The museum has a number of displays that disparages rational thinking. The displays say that when human rationality is the starting point, the result is error and eventual disaster (including the disaster of eternal punishment), but when the words of the Bible are the starting point, then the result is truth (and personal salvation).

Education often operates from the same definition of authority — a definition that sees the student as an empty vessel to be filled, one that sees the point of education as indoctrination, one that agrees with the museum’s notion of original sin, and sees the student as full of sin and error and in need of correction and direction. Students are rewarded for right answers, for following directions, for acquiescing to their teacher and school. Often the authority demonstrated in school is simply positional power — the power to reward or punish. It is easy to see that graduates from our system of education are prepared for a life time of indoctrination by the media and by power figures in their society. It is not surprising that many of these graduates, acclimated to the notion that they have no authority within their own thinking, readily accept the authority of quacks and extremists.

The Creation Museum, by its advocating the most radical of antievolution stands, the “Young Earth” stand, I think, may do a great favor, because it makes the question of what constitutes authority such a stark, compelling question. The focus of this whole $35 million museum is to ask: How can we know truth? What is our authority for knowing truth?

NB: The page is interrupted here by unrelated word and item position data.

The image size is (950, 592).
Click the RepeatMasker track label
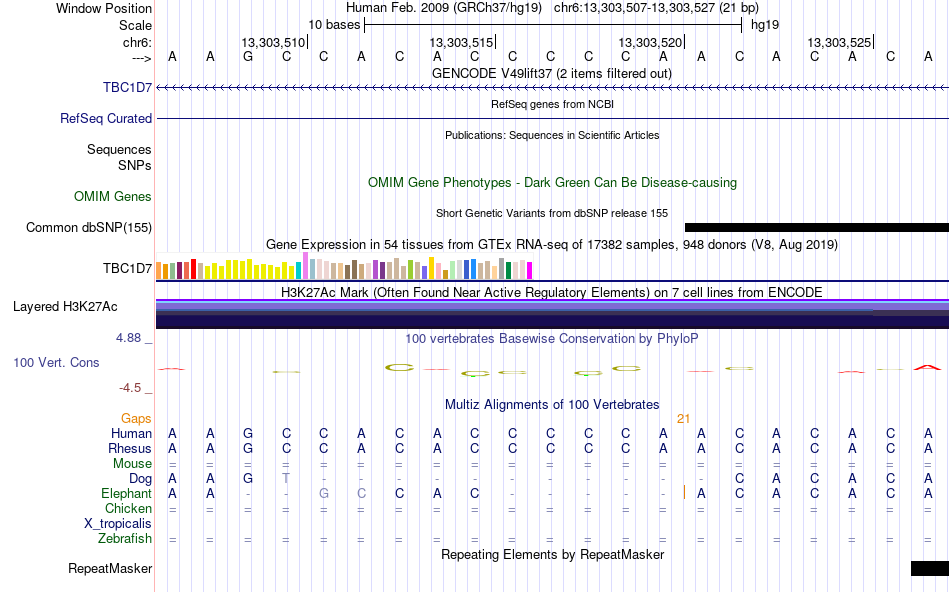110,568
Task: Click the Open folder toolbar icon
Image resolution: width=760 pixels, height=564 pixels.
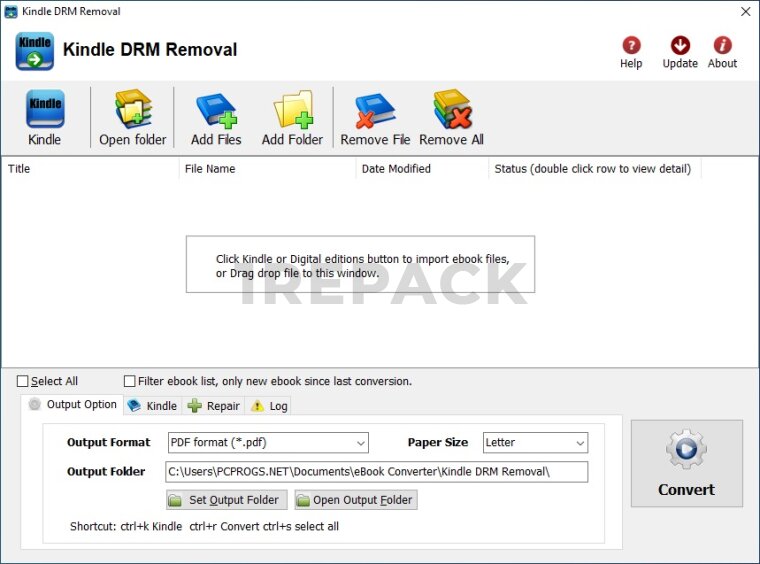Action: (x=132, y=109)
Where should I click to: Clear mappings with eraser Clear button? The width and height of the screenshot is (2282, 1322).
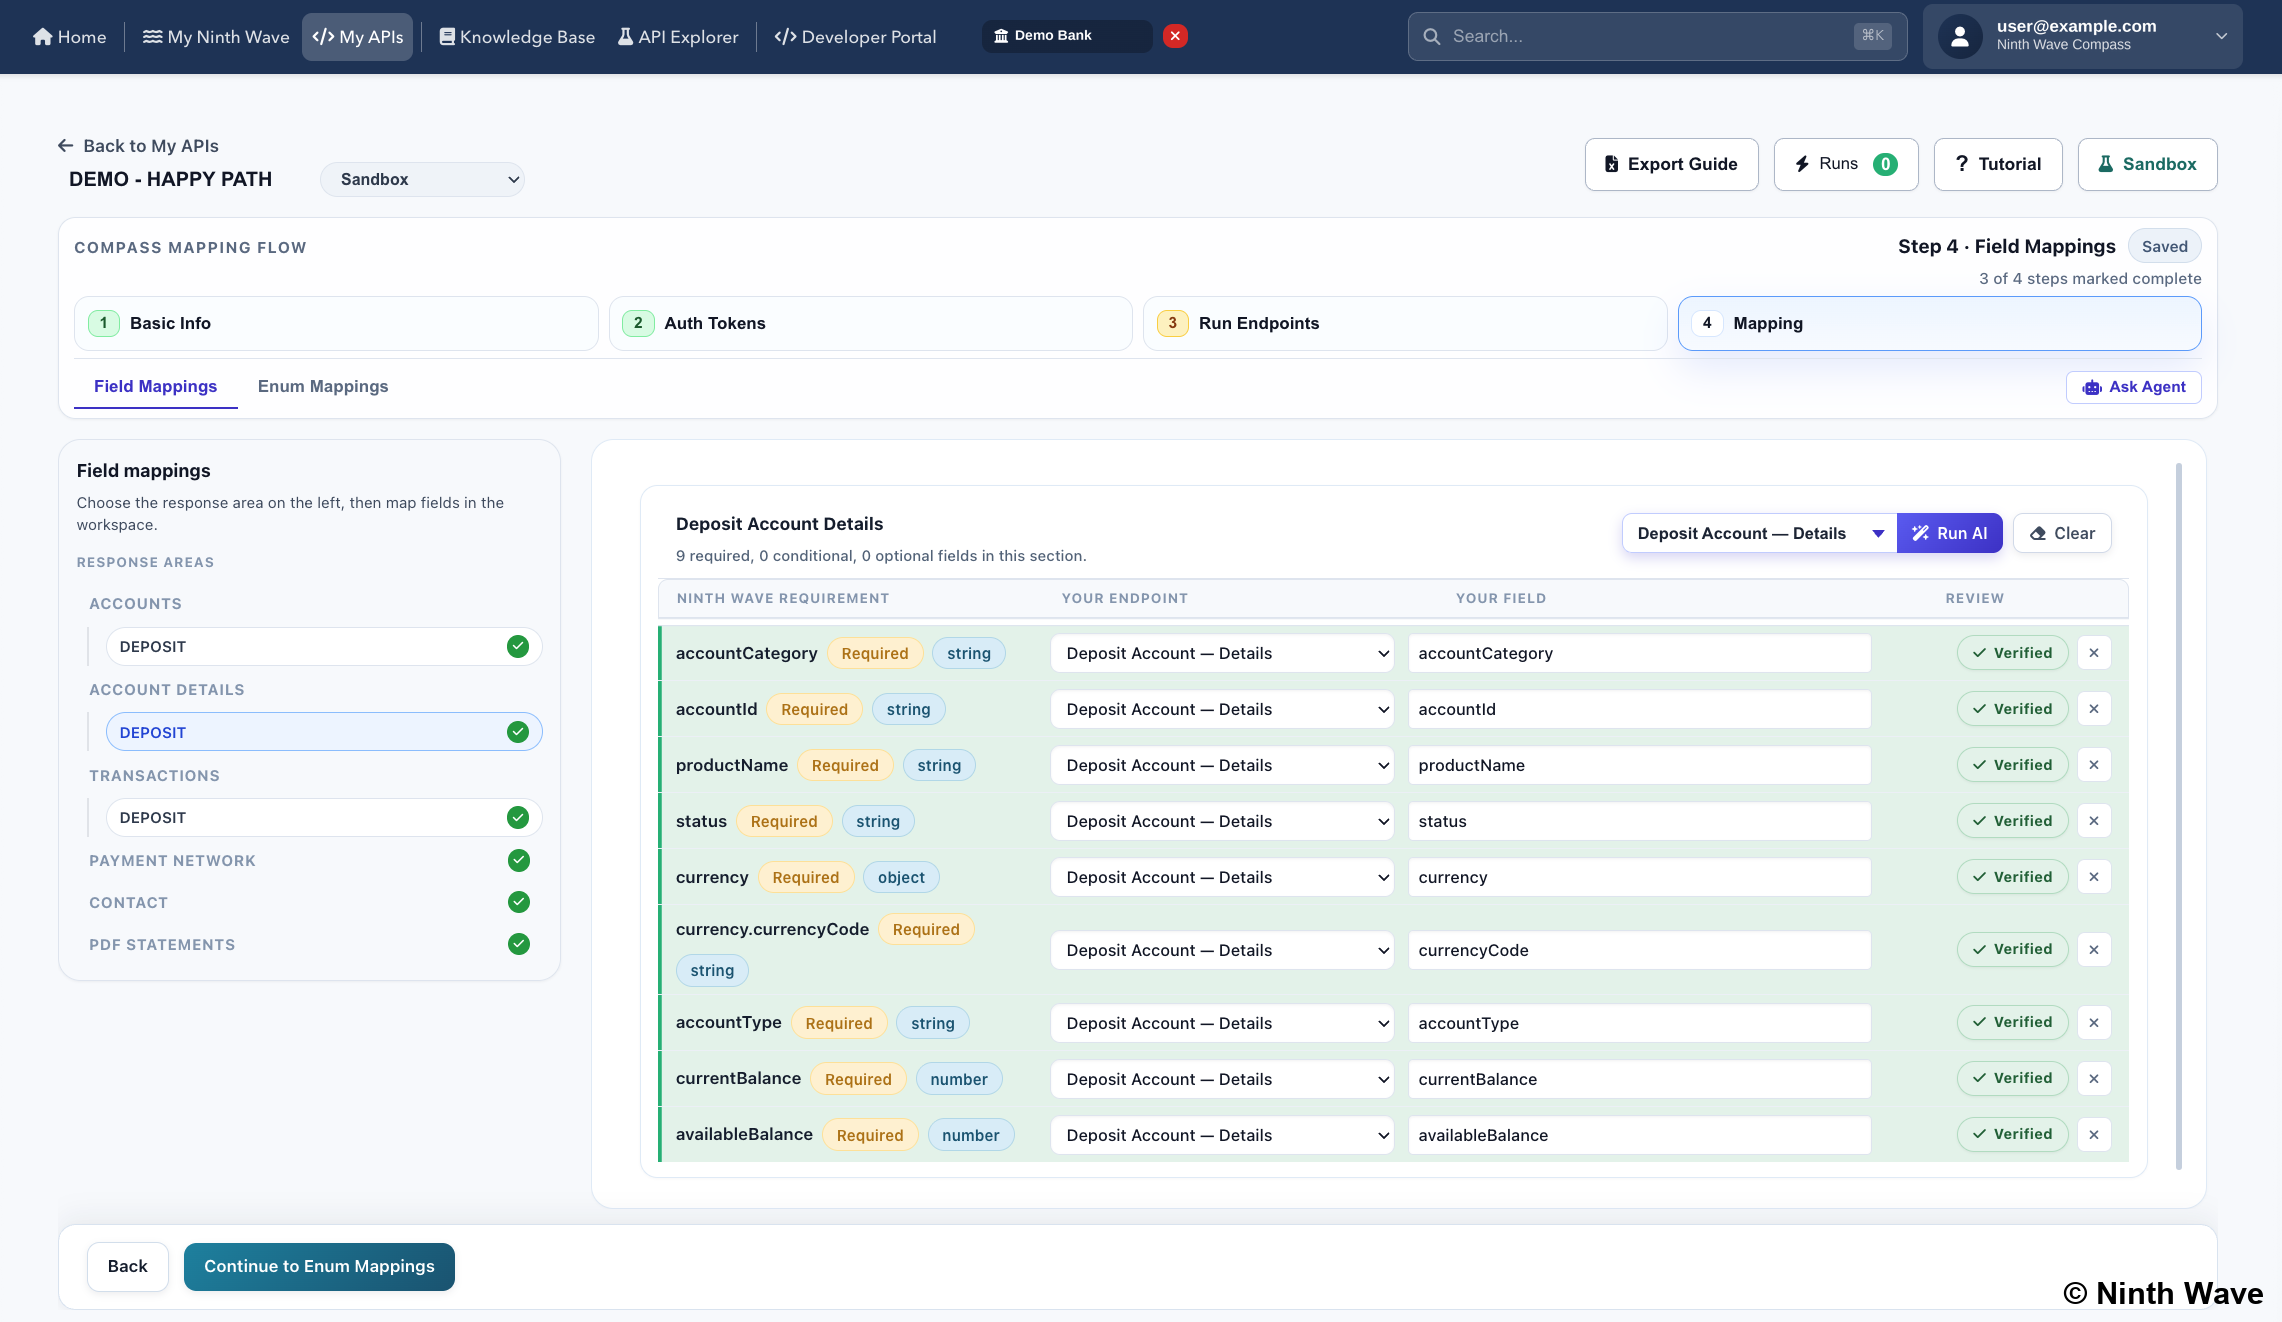[2062, 533]
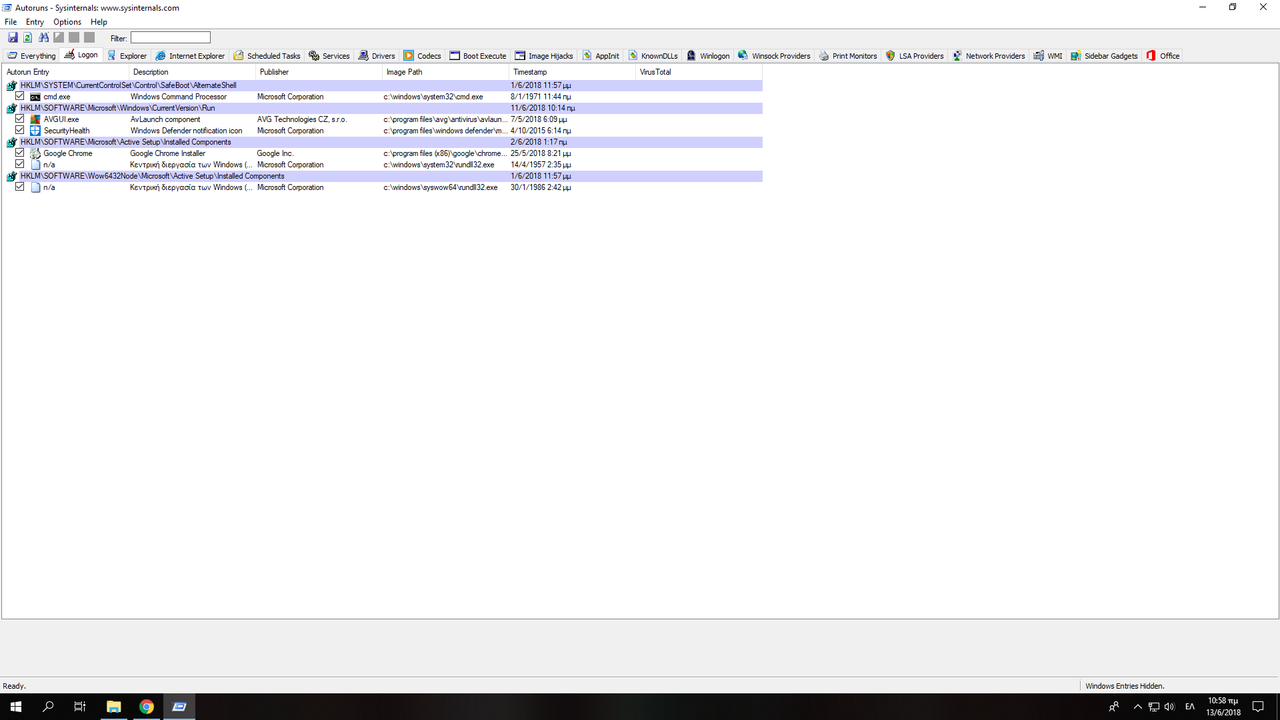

The great popularity of the Creation Museum forces us to acknowledge that indoctrination is very much in force in our whole society and that, if we could see the total landscape of what Americans believe — about our history, about our own society, about the world, about how to achieve peace — we’d be astounded to see beliefs equally as goofy and unfounded as a belief that the world is only 6000 years old. The popularity of the museum, and its emphasis on indoctrination, should force us to examine who or what we accept as authority and should shock us into once again realizing that the human race is doomed unless somehow there is a transformation in humanity’s thinking — toward a new respect for truth and for the authority of reason.